→ PROBLEM DESCRIPTION: Each line of the records below that contains "Products" needs to be copied.

BEGIN MATERIAL SUPPLIED

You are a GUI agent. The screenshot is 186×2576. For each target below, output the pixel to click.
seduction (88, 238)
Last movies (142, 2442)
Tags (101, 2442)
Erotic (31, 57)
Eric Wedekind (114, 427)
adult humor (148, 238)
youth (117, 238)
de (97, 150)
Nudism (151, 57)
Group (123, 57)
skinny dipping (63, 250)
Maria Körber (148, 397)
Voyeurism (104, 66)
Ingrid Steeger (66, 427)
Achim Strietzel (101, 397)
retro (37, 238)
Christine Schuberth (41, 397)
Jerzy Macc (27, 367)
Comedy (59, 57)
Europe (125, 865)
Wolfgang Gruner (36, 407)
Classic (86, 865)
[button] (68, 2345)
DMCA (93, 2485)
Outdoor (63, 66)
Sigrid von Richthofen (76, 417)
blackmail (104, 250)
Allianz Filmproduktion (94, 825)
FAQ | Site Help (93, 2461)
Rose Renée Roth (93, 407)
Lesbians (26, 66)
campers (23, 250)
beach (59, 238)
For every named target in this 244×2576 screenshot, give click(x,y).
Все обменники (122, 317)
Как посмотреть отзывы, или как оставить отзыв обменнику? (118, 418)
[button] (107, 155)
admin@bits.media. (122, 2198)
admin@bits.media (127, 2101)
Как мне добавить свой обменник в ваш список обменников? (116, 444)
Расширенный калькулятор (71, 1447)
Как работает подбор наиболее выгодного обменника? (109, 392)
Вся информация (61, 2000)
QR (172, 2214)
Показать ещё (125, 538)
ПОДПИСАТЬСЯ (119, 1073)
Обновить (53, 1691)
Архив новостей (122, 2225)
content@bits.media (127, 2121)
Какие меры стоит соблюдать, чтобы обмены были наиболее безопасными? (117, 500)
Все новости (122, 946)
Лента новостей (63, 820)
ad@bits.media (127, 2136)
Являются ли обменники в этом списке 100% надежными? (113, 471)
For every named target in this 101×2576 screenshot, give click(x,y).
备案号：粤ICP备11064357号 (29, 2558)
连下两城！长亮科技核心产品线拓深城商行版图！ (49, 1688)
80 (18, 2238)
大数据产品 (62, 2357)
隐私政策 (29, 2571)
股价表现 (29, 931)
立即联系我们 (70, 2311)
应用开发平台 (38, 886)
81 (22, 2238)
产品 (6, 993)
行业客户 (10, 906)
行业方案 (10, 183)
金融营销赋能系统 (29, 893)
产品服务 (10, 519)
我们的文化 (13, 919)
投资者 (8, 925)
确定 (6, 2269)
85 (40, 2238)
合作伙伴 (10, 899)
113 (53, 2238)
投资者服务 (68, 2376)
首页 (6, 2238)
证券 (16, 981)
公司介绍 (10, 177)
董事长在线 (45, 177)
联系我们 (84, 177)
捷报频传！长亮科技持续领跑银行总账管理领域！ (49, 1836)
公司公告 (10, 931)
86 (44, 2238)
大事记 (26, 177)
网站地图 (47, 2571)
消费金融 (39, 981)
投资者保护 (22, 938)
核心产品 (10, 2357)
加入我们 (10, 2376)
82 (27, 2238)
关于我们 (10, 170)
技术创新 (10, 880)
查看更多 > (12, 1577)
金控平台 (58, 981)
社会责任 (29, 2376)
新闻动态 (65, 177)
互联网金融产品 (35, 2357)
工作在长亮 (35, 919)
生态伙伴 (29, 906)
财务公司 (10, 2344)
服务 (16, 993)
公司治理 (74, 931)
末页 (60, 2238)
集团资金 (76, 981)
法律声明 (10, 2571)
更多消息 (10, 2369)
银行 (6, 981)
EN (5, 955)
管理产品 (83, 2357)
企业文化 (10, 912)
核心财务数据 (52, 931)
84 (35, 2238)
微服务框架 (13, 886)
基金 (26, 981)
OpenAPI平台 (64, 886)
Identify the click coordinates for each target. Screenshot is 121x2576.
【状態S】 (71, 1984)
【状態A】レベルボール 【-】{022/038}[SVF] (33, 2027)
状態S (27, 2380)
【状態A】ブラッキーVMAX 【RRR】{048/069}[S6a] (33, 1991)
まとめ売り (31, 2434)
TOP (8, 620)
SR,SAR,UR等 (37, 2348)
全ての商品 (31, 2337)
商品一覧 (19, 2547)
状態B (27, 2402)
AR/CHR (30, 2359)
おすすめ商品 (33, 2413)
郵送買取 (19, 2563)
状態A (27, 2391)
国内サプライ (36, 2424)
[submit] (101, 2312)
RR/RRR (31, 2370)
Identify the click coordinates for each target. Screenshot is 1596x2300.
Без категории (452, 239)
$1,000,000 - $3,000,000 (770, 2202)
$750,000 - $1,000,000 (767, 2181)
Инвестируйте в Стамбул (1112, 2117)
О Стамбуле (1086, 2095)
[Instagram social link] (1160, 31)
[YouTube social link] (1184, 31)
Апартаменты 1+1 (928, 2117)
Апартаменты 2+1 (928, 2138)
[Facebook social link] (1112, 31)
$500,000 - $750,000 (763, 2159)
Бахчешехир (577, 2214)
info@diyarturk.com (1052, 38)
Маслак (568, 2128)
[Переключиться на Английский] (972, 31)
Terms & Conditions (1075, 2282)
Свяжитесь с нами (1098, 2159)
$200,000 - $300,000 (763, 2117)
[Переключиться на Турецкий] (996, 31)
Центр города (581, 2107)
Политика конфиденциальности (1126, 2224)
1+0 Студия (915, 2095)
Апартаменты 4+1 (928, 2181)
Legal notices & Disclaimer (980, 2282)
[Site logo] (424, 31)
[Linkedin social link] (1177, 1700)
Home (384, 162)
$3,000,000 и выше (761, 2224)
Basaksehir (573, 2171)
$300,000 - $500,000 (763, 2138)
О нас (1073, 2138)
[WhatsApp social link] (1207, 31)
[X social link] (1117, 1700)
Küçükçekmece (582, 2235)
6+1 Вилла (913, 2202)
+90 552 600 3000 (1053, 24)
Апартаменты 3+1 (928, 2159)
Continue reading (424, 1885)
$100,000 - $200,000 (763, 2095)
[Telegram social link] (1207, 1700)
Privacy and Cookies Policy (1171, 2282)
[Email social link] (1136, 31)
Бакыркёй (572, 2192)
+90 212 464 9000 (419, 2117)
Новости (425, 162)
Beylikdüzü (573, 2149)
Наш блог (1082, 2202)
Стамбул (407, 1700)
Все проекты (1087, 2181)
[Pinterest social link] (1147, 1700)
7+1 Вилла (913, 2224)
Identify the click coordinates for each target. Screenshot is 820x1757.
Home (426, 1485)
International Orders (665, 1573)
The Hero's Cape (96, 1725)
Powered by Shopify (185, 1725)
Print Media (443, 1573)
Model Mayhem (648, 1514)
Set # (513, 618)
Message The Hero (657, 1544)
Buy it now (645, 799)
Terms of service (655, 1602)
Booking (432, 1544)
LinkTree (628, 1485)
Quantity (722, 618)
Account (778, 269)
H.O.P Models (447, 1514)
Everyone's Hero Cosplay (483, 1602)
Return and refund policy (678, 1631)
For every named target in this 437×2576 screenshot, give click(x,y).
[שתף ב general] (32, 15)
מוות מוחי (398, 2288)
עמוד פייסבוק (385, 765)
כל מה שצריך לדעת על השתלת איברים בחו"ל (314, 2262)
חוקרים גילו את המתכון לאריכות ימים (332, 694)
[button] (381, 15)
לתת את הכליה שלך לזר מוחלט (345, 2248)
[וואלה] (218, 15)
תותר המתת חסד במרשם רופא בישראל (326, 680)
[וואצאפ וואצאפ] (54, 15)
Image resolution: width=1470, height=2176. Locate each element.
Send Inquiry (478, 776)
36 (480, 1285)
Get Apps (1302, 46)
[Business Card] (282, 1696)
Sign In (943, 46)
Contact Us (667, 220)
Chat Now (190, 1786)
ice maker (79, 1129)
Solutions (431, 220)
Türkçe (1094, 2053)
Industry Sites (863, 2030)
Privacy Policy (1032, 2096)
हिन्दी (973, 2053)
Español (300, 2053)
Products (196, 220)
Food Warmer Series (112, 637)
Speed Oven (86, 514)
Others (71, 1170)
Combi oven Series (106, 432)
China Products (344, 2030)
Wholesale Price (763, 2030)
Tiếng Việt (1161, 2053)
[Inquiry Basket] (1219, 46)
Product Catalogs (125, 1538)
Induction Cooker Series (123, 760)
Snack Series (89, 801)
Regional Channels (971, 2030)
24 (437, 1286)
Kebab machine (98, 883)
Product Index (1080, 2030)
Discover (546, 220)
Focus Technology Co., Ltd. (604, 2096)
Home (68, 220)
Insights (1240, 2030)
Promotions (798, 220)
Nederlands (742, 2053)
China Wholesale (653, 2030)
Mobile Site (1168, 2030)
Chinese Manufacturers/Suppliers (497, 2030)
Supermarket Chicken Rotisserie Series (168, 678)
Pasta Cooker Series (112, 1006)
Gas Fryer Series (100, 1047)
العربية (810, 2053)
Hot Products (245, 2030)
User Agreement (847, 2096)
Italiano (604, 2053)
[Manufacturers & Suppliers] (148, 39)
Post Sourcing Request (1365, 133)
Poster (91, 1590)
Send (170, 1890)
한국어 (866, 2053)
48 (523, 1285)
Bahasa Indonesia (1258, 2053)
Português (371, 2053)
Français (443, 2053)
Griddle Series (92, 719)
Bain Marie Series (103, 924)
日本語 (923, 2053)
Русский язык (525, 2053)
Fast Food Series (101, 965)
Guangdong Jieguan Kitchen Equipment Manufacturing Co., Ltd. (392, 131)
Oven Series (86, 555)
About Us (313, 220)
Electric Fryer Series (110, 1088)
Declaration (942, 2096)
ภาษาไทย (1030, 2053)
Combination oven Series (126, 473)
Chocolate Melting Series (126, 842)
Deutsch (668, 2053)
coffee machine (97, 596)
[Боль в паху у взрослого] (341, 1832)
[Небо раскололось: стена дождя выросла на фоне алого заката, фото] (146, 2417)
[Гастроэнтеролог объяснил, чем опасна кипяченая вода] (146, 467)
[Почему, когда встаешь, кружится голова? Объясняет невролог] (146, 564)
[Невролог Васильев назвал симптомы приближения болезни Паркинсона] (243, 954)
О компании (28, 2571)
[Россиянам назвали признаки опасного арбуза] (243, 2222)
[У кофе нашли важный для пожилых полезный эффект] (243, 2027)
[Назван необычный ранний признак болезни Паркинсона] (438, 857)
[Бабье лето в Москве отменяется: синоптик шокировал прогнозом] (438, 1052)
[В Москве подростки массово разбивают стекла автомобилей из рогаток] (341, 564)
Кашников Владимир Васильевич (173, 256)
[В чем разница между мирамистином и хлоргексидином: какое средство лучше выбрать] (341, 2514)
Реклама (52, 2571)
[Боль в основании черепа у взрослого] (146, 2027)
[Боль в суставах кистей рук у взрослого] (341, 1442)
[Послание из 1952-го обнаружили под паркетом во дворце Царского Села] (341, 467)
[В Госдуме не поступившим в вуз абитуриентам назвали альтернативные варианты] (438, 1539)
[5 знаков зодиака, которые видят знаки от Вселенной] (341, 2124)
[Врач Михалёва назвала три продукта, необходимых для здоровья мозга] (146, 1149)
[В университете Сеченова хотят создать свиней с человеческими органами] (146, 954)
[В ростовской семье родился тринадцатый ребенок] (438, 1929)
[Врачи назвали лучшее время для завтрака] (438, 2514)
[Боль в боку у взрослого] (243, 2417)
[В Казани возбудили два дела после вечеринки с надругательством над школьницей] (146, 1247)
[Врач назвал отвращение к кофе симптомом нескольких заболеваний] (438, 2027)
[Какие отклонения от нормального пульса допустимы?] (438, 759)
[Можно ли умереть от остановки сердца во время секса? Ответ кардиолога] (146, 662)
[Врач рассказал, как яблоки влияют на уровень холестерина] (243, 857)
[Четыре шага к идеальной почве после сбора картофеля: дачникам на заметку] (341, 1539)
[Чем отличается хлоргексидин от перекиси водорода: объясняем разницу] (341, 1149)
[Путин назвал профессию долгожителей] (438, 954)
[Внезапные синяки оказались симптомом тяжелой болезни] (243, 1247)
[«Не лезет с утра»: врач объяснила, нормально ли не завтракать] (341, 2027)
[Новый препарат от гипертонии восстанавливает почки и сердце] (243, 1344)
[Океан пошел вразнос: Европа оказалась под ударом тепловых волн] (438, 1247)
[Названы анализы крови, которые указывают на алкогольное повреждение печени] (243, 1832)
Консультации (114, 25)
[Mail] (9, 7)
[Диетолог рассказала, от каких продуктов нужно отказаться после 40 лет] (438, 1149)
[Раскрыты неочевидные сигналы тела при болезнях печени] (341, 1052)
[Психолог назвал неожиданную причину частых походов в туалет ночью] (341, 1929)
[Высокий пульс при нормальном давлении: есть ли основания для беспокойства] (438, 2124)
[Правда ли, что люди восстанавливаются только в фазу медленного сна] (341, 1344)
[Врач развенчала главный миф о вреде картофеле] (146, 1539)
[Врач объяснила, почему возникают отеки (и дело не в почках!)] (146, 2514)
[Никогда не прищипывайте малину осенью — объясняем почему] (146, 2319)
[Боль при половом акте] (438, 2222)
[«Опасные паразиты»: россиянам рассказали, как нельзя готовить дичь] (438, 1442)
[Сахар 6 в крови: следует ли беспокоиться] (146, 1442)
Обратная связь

END MATERIAL SUPPLIED

→ ANSWER SECTION:
Products (196, 220)
China Products (344, 2030)
Hot Products (245, 2030)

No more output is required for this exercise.